* **Source text**
** start **

Tuesday, November 18, 2014

Life, and Other Messy Things (Part 2)


I'm not sure how many posts I'm going to do about this world I live and lived in (part 1), but I can tell you one thing- to be finally getting this out in the open, where anyone can see it feels really good. You know when you leave a pot lid on, and when you open it, all this steam flies out? It's like the pot lid has been lifted off my life. Don't feel obliged to read this, in the end, this is helping me anyway :)


When I started home schooling, I had no idea what I was getting into. I didn't know that socially, it was just a glorified version of public school, where the kids were just off perfect, finding families with just two kids was hard and good luck finding anyone who you could trust not to be saying things behind your back.

The first 'big' thing that happened was that my mother signed me up for gym. At this point, I had gone from being very skinny to gaining almost 15kg (33 pounds), the result of taking insulin and I was growing properly again. I was awkward, unsure about my new weight, but gym was a great way to meet people, my mother assured me. However, the morning of the first session, I forgot to take my insulin, causing my blood sugars to become very high. My mother, still unsure about what she was doing, followed the rules of the book: no exercise.

** end **

* **Dataset excerpts**
** start **

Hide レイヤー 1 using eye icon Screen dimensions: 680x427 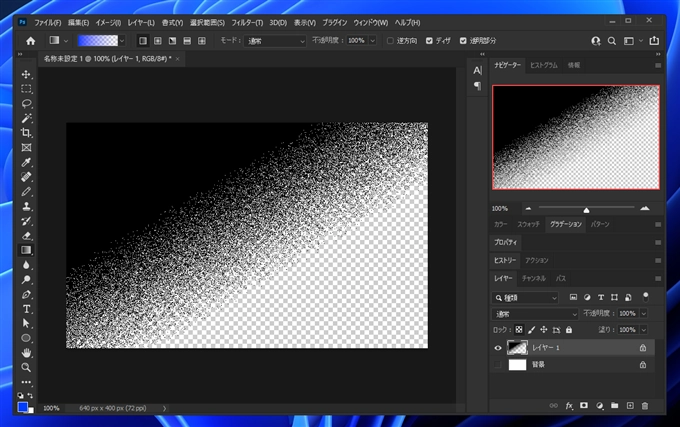(x=499, y=348)
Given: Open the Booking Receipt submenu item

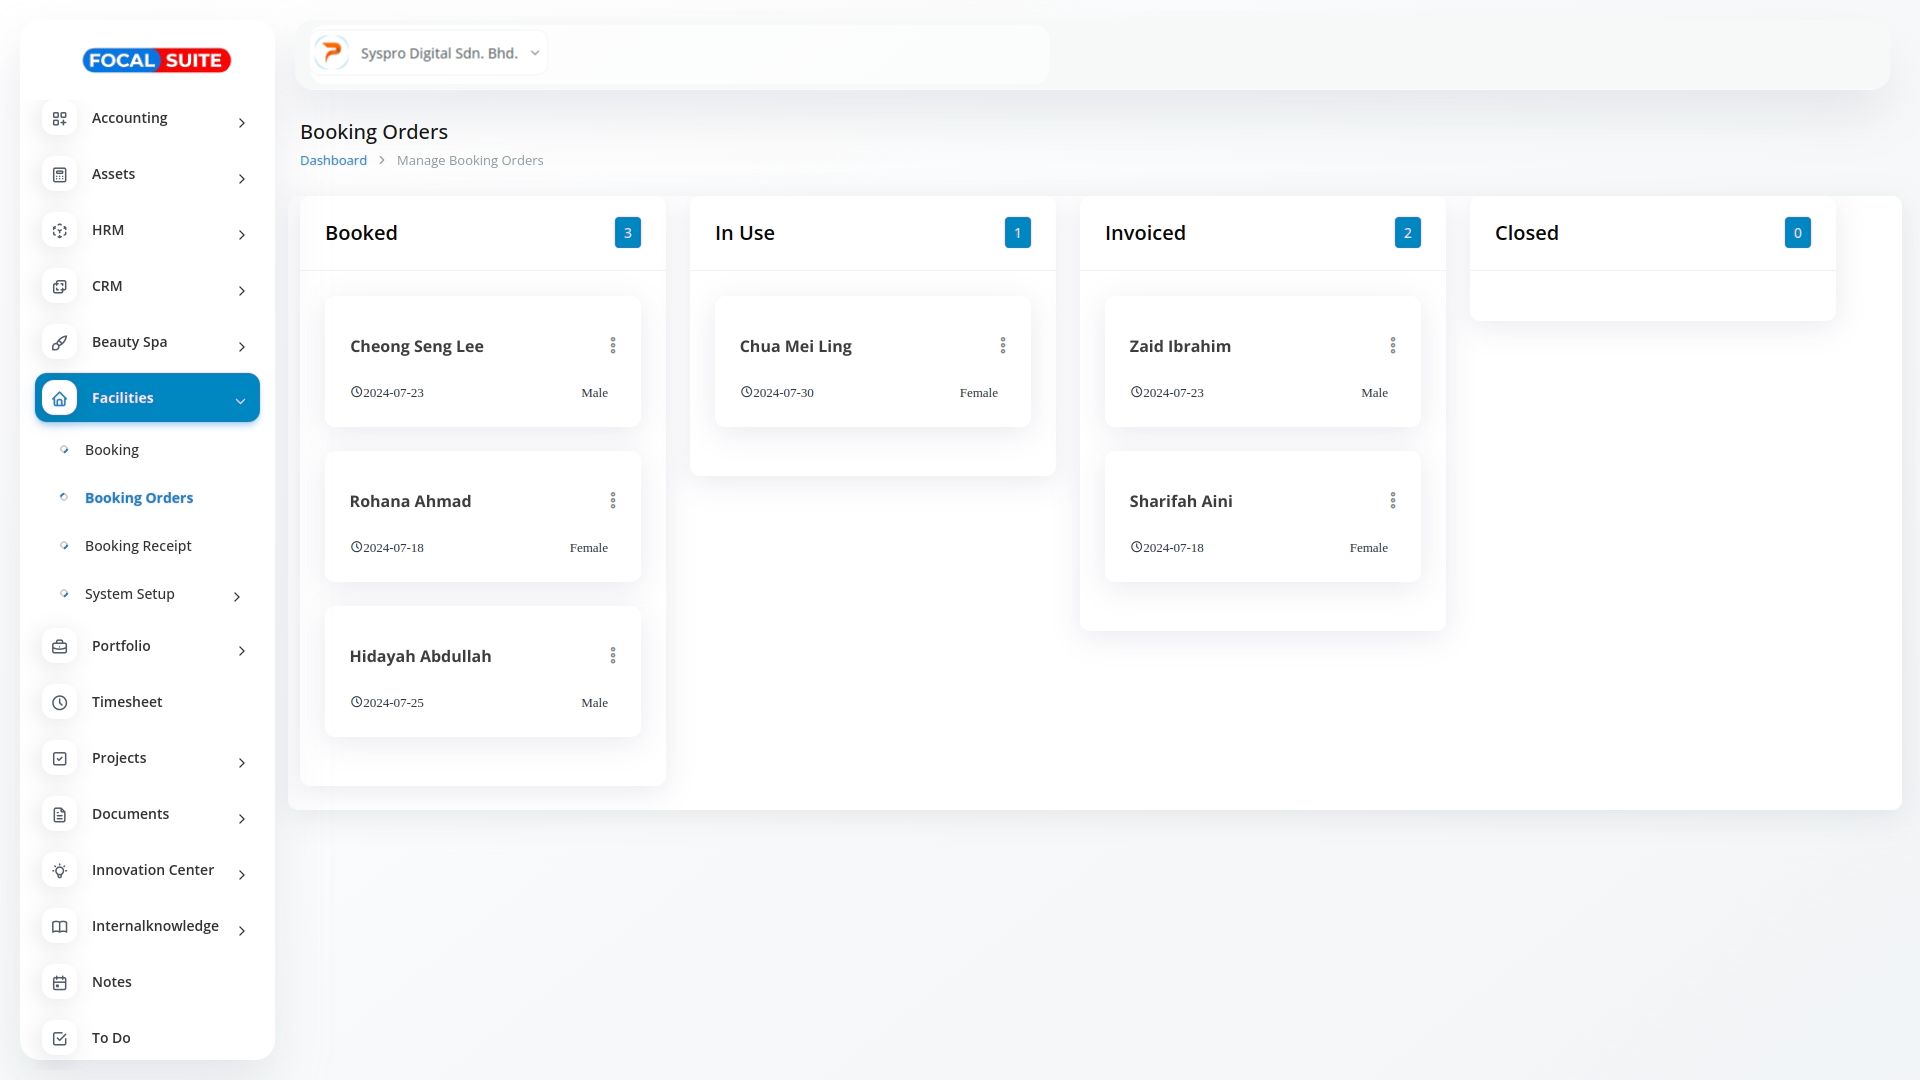Looking at the screenshot, I should click(x=138, y=546).
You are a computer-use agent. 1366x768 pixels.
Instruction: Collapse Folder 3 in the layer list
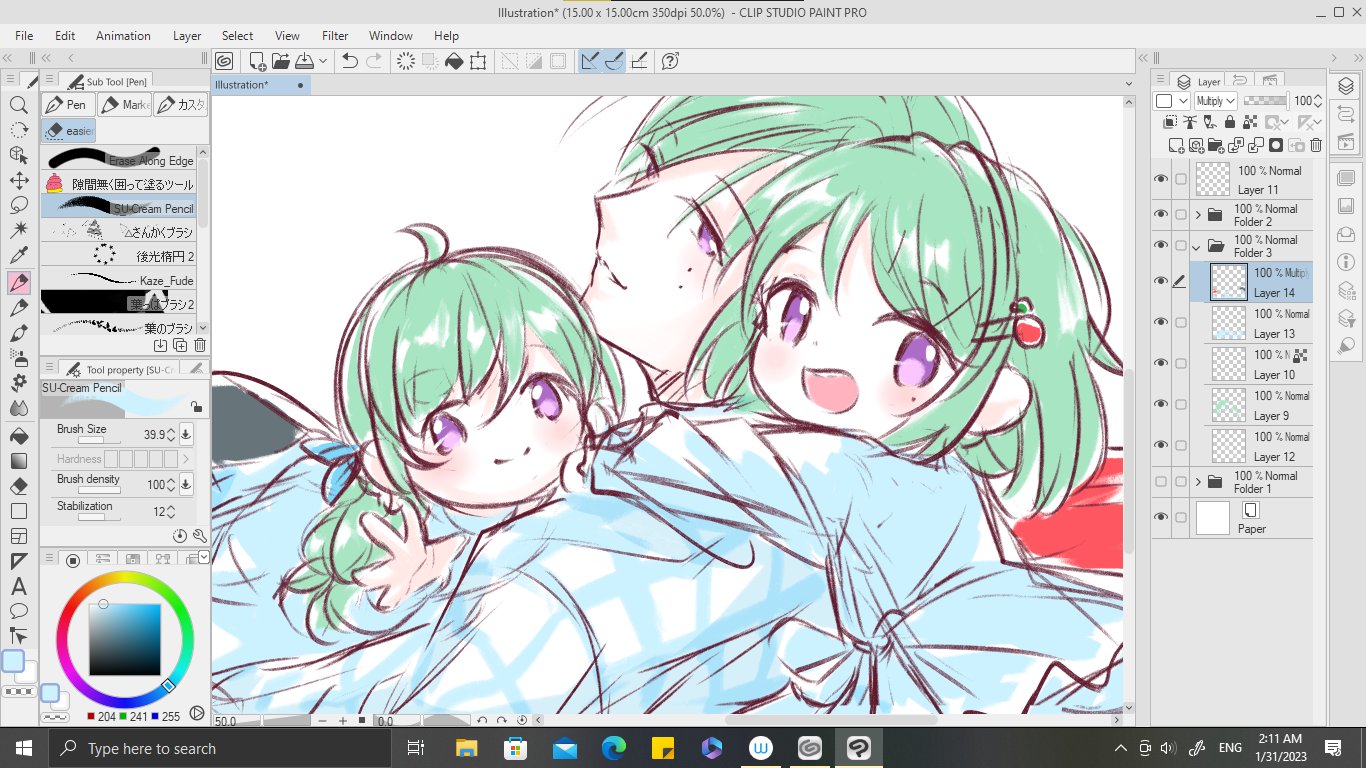point(1197,247)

** end **

* **What to work on**
• 1. Using the home-schooling blog post, decide whether each statement agrees with it. Answer yes or no for each, and quote the words from the post that settle it.
(a) The writer put on nearly 15 kg after starting insulin.
(b) The writer's father signed the writer up for gym.
(c) On the morning of the first gym session, the writer's blood sugar went very low.
• 2. Answer these questions from the home-schooling blog post.
(a) What everyday kitchen moment does the writer compare getting this out in the open to?
(b) Who told the writer that gym was a great way to meet people?
(c) What rule did the writer's mother follow on the morning of the first session?
• 3. Write the next part of the home-schooling blog post, picking up right after its last sentence.

* **Responses for each task**
• 1.
(a) Yes: "I had gone from being very skinny to gaining almost 15kg (33 pounds), the result of taking insulin"
(b) No: "my mother signed me up for gym"
(c) No: "causing my blood sugars to become very high"

• 2.
(a) Opening a pot lid that was left on and having steam fly out.
(b) The writer's mother.
(c) No exercise.

• 3.
I threw a tantrum, because if I knew anything about my age group, it was that not attending the first day- when friend groups are formed- was social suicide. And sure enough, when I attended the next week, the ring leader for my age had been found, and we didn't like each other (we still struggled to talk to each other when I left home school). I was later surprised to find that she had started home schooling at the same time as me.

It took me a long time to form my own friend group, but after two years of home schooling, those who regularly attended events who were my age were either in the same friend group as me, or with Her. My sister started home schooling half a year after me, and once she started, my confidence in myself grew a lot.

19 October, 2010 changed everything. It was still my first year of home school, I had a few friends, my sister had settled in, and we were attending our first Home and Country show. I was a known horse lover, a girl I knew found me, and garbled that a horse had fallen down in the float and there might be blood. I waited a long time before introducing myself to the girl who owned the horse, it wasn't until hours later I had to courage to do it.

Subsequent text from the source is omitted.